In fact, that is a recurring theme of how Memeland has been so successful over this past year, there is always a looming event but never too many details announced in advance.
Whether we like it or not, the NFT space is speculation based and profit driven.
There has always been a “next step” looming whether it was Potatoz staking, Captainz mint, Treasure Mapz, $Meme, or any countless others. There has always been something to speculate upon when it comes to Memeland and what the next step to further the ecosystem will be.
The big question is always: How long can this last? It’s something we ask everyday when looking at promises or “roadmaps” of any ongoing projects. However, when you step back and think about it, nearly *all* companies, not just web3 ones, are stuck in this same loop - the “what’s next” conversation - and Memeland seems to understand this will just never end and is prepared for it to go on.
SIDEBAR: Other Examples Of The Catalyst Game
Of course, catalyst games are something that NFTs have played for quite some time. There are always projects looking to tease out what’s happening next, choosing different pathways to doing it.
Interestingly, part of this game is exactly *how much* you’re willing to say, how much hype and mystery vs letting people know exactly what they’re going to get.
Let’s look at a couple of examples from NFT history below and see how each worked depending upon how the catalyst game played out:
Leading up to their inaugural in person event in Los Angeles during late March 2022, there was buzz around an announcement. Popular theories ranged from an anime TV series all the way to being acquired by a clothing brand. Speculation was rampant and people were having fun tossing these theories around online. The hype hit a crescendo during the event itself as Zagabond (pre-revelations that he’d worked anonymously on rugged projects) declared “check your wallets” and all Azuki holders found they’d been airdropped two NFTs for free. These, of course, eventually became Beanz and the project actually went *up* in the weeks following.
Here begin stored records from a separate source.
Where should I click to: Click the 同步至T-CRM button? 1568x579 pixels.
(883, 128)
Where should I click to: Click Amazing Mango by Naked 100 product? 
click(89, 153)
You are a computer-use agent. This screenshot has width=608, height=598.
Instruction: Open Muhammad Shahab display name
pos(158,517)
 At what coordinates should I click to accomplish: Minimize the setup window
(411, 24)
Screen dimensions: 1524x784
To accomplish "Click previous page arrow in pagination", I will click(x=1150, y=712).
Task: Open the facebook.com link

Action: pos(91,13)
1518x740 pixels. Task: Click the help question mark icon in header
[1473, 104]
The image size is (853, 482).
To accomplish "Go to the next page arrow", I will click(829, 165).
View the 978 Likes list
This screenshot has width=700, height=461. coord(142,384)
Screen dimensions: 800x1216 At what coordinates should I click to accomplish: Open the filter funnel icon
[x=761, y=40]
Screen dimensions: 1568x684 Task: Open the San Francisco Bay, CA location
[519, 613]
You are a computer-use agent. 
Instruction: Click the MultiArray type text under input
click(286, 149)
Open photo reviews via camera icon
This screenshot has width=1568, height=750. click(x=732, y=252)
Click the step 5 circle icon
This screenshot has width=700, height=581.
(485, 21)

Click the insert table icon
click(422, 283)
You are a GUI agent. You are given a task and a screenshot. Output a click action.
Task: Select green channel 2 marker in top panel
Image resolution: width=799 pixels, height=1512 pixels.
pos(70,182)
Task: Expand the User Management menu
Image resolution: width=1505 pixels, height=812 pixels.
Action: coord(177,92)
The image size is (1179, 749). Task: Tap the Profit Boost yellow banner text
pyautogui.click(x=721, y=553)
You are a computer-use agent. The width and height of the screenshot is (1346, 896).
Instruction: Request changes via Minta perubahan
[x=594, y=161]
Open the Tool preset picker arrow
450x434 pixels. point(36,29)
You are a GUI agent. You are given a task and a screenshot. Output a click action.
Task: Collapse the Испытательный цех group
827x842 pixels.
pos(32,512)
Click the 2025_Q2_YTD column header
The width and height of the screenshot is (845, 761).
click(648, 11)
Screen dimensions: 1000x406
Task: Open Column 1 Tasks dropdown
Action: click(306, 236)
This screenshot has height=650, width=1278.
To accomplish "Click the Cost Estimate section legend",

A different example of a similar sort of cycle played out when the Proof team laid out an entire year’s worth of plans at once in a single event called Future Proof. The intentions of the team were to show that they’d clearly thought through their roadmap and wanted everyone to see how much was upcoming but unfortunately also tended to take a lot of the speculation and mystery out of the process. It’s incredibly counter-intuitive at times but it seems like the world really does value the idea of keeping things close to the vest and dripping out information over time.
Granted, these two instances happened at ~vastly~ different times in the NFT space and that could be a driver of success but…
Speculation is a necessity and controlling it is an art that Ray Chan & Memeland have mastered so far.